Let’s turn now to the Paddy Power case. Last Friday, the Irish bookmaker revealed that some 649,000 customers were affected by a breach that took place in 2010. Given it took almost four years for the event to come to light – there has been the potential for other cyber-attacks to have been launched with Paddy Power customer data in the meantime.  The significant amount of time it took for details of the incident to be released is not as rare an occurrence as you might think: only a few weeks ago Australian daily deals site Catch of the Day notified its customers of a breach experienced three years ago.

From a compliance point of view, both these cases will add further urgency to the need to reclassify all data as ‘sensitive’ and add more weight to the mandate for tighter breach notification laws. Given the most recent draft of the proposed EU Data Protection Regulation stipulates that data controllers are obliged to notify the relevant privacy regulator of a breach within a 72 hour period, businesses across the board need to be ready to respond to breach incidents much faster, or face the adverse consequences.
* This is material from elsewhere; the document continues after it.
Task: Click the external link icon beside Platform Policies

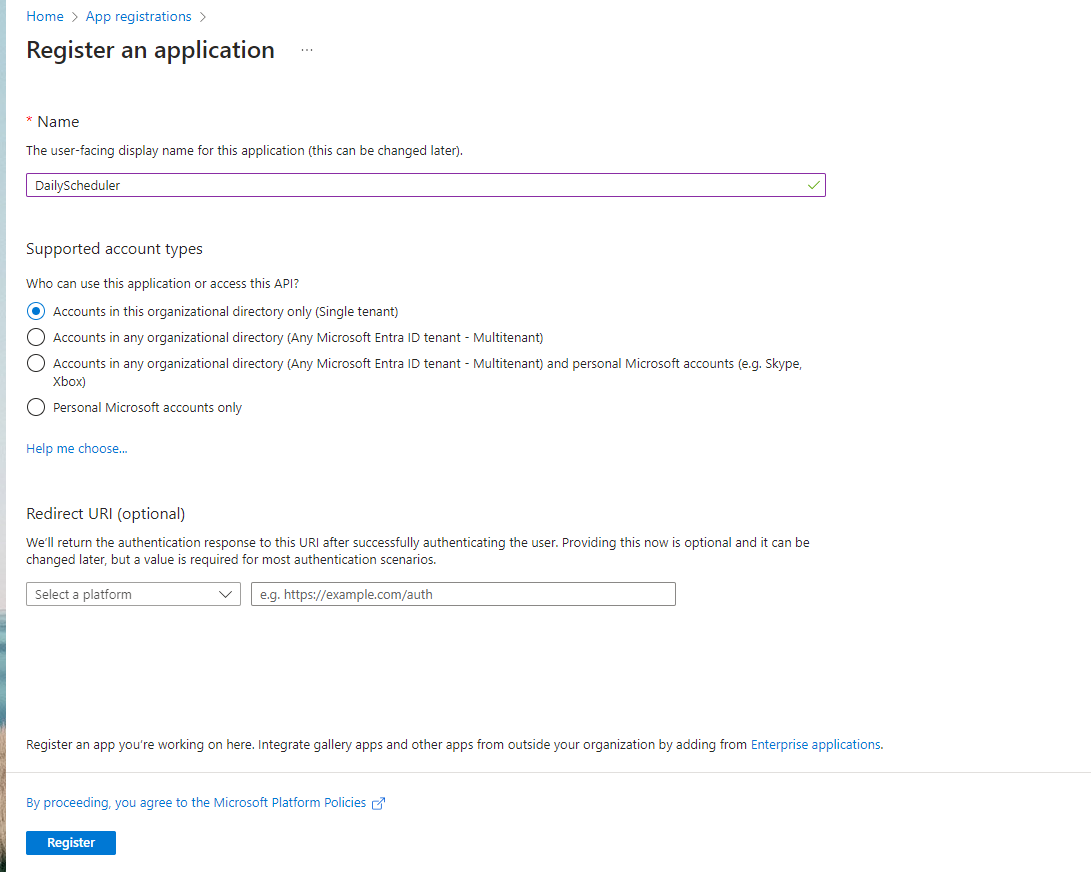Action: click(379, 803)
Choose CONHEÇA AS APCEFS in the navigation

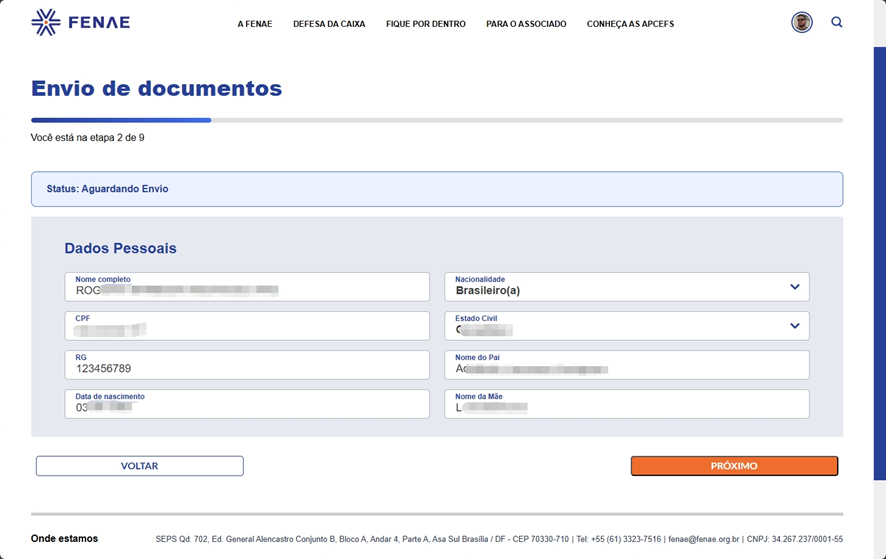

Ultimately, these two news stories making headlines in such quick succession of one another confirms that businesses are continuing to be targeted for customer data. As such, organisations must start appreciating the value of the sensitivity of the information they collect. The only solution for businesses looking to stay out of the headlines with bottom-line and consumer trust intact is to ensure they have encryption and access controls in place, along with security intelligence solutions that are capable of providing continuous, real-time monitoring of their IT systems. Only by doing so will they be alerted to unusual or anomalous behaviour and access patterns as soon as they happen, which may indicate an external attack or a malicious insider, and respond as necessary. Indeed, it’s important to remember that aside from the raft of fraudsters, opportunists, hacktivists and organised crime syndicates out there, trusted ‘insiders’ can present as much of a risk to data as anyone else.